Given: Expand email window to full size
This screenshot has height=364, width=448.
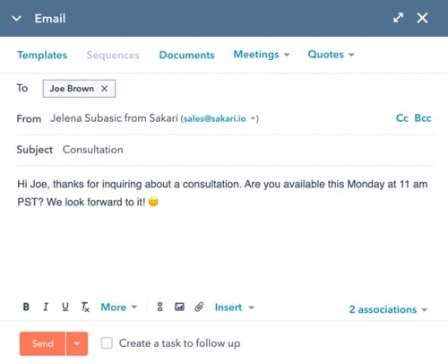Looking at the screenshot, I should click(398, 18).
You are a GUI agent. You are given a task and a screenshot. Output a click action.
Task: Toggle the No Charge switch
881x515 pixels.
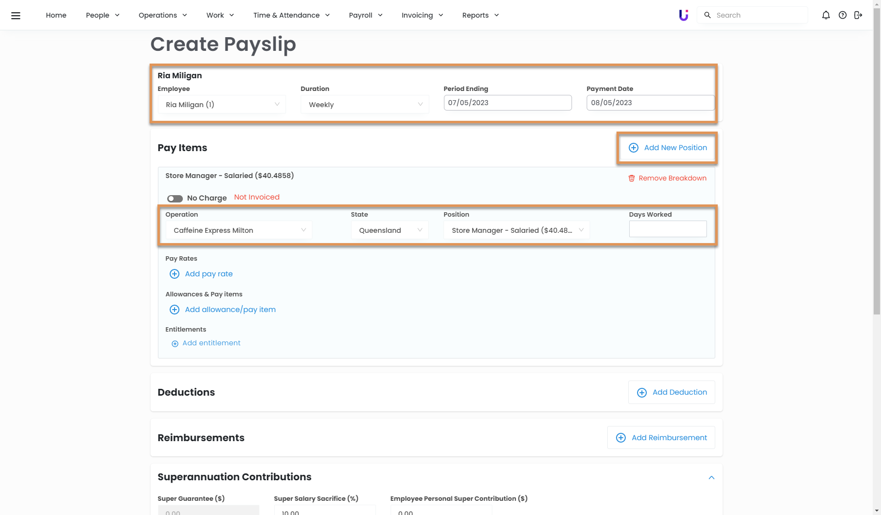(x=175, y=199)
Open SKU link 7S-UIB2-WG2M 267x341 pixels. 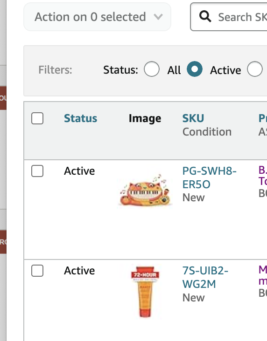point(205,277)
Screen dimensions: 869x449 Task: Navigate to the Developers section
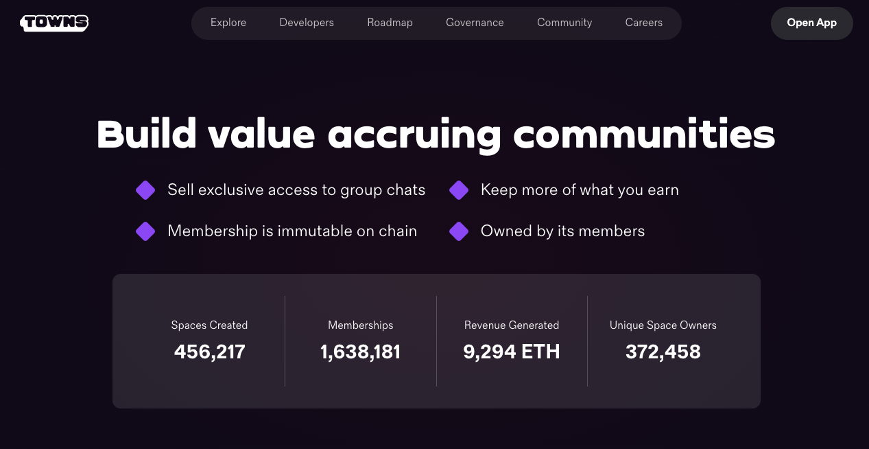click(306, 23)
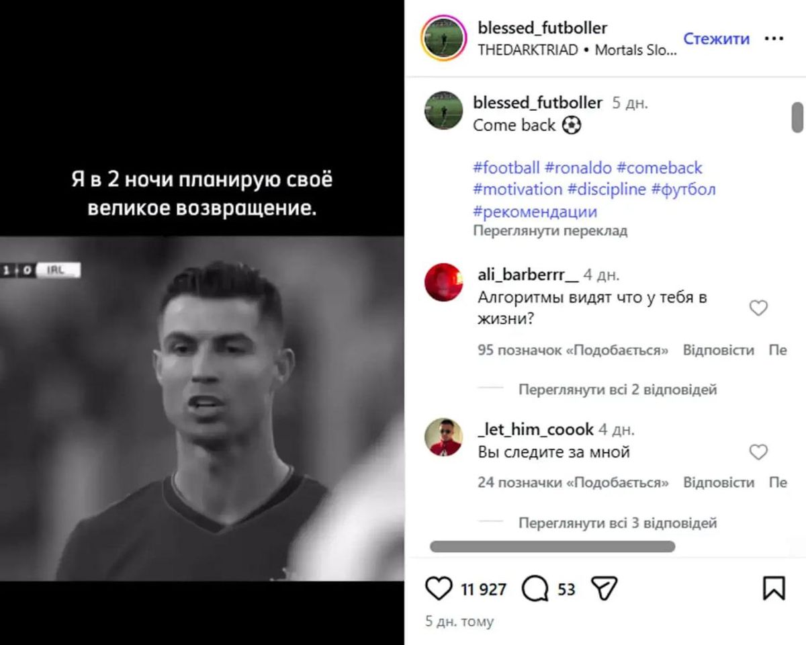Like the post with the heart icon
Viewport: 806px width, 645px height.
(x=439, y=589)
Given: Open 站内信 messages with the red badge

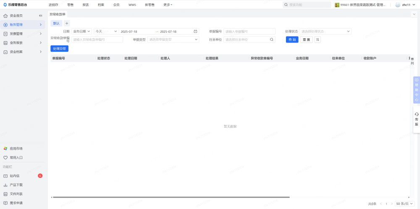Looking at the screenshot, I should tap(15, 176).
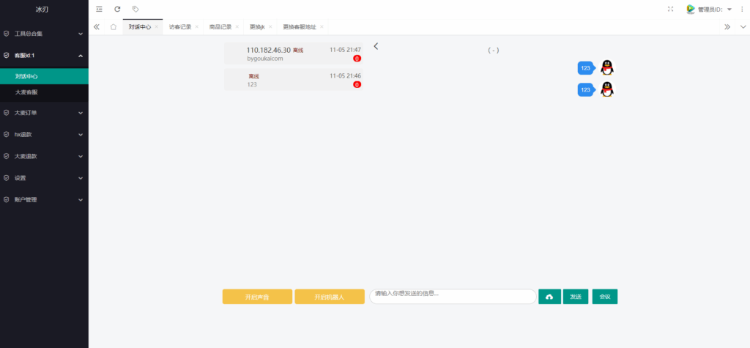Expand the 大麦订单 sidebar section
The width and height of the screenshot is (750, 348).
44,113
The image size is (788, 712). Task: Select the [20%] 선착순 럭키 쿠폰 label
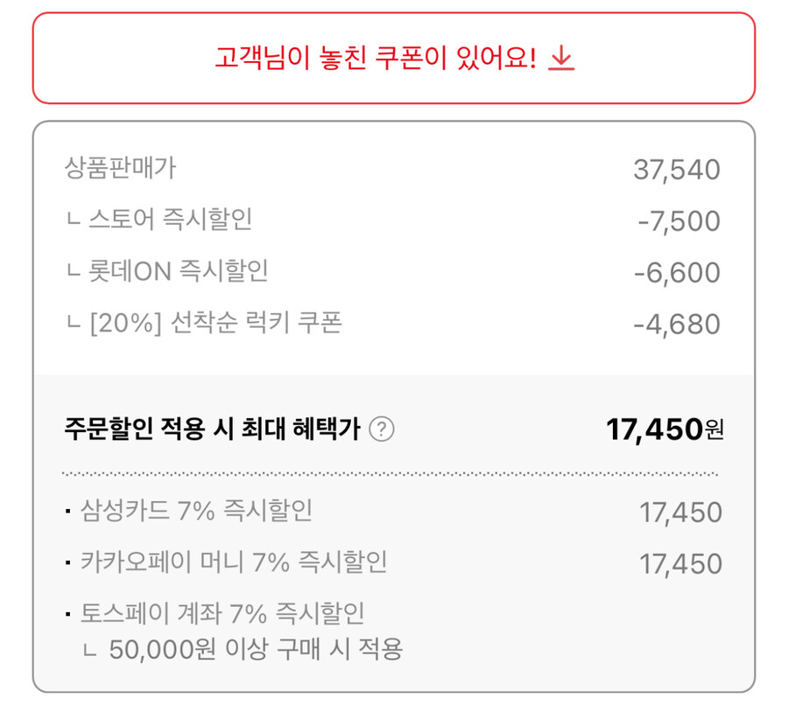pyautogui.click(x=215, y=323)
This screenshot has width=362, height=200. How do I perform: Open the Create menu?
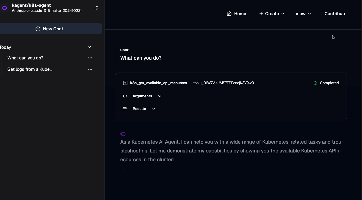click(x=272, y=14)
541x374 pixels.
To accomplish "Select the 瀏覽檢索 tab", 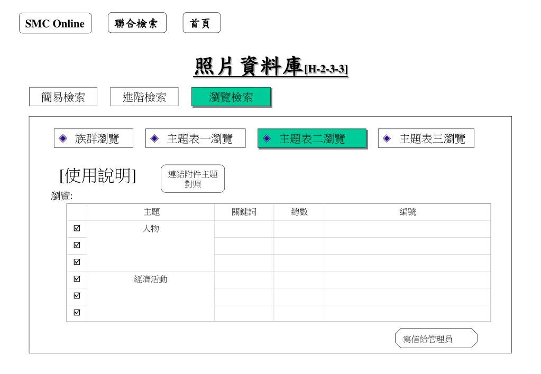I will (x=231, y=97).
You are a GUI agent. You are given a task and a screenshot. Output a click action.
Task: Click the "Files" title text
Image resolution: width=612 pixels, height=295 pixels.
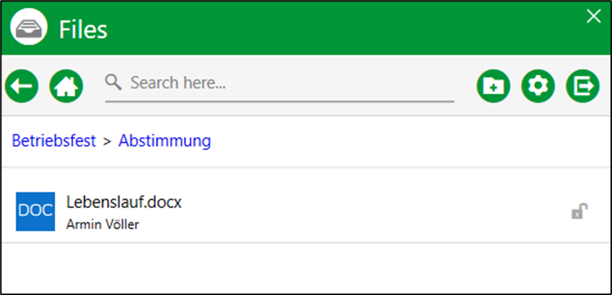[x=83, y=30]
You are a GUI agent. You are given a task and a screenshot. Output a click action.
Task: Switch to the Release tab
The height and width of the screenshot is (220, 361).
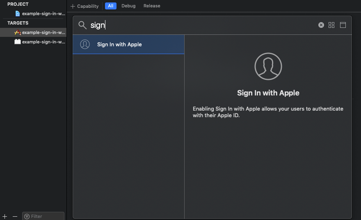[x=152, y=6]
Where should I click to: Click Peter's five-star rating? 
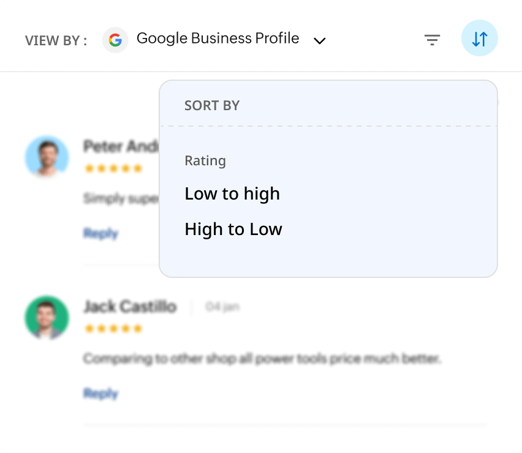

[TASK BRIEF]
Exactly the lines from the one with "The height and" through the end of the entries above must be written out, and no pictures may be included.

[YOUR RESPONSE]
The height and width of the screenshot is (220, 361).
[x=152, y=6]
Where should I click to: Click Peter's five-star rating? 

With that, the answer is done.